Fascinating stuff, and I witness the truth of this everyday in my work with women and their relationship to their body. It’s such a good explanation why women don’t complain after a birth without privacy, power or respect. We don’t expect it.
Now, before you get triggered by words such as ‘patriarchy’, I’m sharing this with you not to point the finger at the masculine or otherwise feed into the story of women as victims.
Playing the blame game only serves to keep you prisoner to your negative emotions. By making it someone else’s fault that things are as they are, blame hands your power over to someone or something else.
Whereas, when you take responsibility for your own wellbeing you are prepared to look beneath your immediate response to recognise how you might be creating the issue in the first place.
My point is to remind you that you are powerful.
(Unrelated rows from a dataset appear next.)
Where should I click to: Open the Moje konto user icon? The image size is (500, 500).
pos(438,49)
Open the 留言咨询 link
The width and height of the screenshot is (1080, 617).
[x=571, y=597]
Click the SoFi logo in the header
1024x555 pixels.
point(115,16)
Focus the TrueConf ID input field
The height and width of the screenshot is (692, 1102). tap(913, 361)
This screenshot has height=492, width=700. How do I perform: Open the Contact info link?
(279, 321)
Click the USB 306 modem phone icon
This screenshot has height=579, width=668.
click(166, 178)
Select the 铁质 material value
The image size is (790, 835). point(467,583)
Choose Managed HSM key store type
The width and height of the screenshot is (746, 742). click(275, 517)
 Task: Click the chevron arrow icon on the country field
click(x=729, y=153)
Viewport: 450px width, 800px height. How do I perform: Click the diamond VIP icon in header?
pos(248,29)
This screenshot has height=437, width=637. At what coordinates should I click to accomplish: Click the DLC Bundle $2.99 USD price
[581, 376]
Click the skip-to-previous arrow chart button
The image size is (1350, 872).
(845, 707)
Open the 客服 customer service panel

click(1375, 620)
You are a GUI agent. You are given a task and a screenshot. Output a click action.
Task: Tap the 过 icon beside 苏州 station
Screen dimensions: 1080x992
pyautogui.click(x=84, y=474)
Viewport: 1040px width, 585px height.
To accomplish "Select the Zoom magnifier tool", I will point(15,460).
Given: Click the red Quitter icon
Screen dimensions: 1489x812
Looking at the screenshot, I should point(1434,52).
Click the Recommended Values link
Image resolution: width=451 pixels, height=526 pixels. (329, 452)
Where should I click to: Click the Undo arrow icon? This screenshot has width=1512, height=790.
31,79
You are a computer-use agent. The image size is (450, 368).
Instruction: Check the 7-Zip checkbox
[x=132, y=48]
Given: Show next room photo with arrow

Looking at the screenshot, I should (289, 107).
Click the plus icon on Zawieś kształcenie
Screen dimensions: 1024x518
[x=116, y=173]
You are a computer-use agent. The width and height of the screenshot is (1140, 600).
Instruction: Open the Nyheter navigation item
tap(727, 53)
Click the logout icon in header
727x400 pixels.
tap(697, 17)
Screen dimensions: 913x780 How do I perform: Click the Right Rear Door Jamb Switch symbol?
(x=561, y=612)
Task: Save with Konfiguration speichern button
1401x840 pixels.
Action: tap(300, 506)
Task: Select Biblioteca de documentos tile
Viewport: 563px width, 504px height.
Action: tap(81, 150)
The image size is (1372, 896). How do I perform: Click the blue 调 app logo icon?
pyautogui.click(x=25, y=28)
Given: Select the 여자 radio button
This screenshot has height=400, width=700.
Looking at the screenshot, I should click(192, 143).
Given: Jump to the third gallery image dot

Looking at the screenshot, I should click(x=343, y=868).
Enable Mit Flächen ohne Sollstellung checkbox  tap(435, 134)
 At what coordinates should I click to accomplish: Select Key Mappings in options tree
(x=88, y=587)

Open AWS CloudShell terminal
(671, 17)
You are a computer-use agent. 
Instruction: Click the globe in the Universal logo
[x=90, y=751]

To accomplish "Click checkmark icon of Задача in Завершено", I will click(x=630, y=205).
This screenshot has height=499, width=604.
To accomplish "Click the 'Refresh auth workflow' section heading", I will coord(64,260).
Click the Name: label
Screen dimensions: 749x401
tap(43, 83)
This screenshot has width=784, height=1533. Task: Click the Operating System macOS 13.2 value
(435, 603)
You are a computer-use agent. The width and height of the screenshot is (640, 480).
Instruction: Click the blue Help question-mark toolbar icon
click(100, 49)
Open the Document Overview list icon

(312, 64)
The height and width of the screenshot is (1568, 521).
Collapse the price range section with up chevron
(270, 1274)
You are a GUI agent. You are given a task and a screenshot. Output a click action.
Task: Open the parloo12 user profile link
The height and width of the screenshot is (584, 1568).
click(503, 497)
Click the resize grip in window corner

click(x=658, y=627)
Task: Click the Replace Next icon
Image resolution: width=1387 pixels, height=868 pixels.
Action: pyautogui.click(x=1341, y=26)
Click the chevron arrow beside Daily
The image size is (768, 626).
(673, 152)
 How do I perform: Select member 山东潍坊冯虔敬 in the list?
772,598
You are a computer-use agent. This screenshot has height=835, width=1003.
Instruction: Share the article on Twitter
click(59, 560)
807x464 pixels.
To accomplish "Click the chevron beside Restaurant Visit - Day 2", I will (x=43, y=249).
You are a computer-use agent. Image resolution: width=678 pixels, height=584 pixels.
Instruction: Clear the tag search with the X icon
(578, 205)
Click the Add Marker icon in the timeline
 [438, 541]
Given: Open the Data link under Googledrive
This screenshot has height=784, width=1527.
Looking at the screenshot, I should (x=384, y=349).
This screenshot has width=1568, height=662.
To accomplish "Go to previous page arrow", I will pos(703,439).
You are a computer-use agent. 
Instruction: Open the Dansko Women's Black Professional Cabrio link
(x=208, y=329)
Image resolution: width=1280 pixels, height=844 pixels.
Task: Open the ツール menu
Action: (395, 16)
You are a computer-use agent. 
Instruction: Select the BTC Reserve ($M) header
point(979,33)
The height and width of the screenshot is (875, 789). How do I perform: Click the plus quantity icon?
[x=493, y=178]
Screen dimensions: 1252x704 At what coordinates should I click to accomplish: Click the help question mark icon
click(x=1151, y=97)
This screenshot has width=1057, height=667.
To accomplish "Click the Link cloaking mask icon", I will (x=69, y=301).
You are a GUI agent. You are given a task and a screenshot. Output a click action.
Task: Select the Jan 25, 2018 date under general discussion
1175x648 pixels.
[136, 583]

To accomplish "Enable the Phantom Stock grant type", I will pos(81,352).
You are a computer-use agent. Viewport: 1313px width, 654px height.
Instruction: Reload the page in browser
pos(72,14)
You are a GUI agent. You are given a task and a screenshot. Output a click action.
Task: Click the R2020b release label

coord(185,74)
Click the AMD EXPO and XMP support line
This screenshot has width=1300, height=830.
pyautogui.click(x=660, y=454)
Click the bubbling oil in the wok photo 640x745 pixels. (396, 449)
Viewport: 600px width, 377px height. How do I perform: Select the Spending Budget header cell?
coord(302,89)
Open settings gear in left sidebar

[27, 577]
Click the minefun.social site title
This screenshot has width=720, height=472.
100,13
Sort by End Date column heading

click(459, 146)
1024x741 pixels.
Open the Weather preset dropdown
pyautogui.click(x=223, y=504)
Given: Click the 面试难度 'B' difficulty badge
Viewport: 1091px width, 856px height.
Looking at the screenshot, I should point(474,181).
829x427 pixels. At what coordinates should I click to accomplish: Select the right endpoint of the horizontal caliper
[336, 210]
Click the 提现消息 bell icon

Power comes from awareness and the willingness to identify deeply held, underlying beliefs that shape your life.
It can be as simple as starting to recognise how often you do unnecessarily apologise for yourself, or noticing how common it is for you to make negative comments toward your body.
And to choose to not do that anymore.
This is the kinda core stuff to weed out when it comes to Self Love.
Imagine, just for a moment, that you truly felt in every cell of your body I AM ENOUGH.
How different would your life look?
Here’s to loving all of you, especially your hairy legs and belly flab.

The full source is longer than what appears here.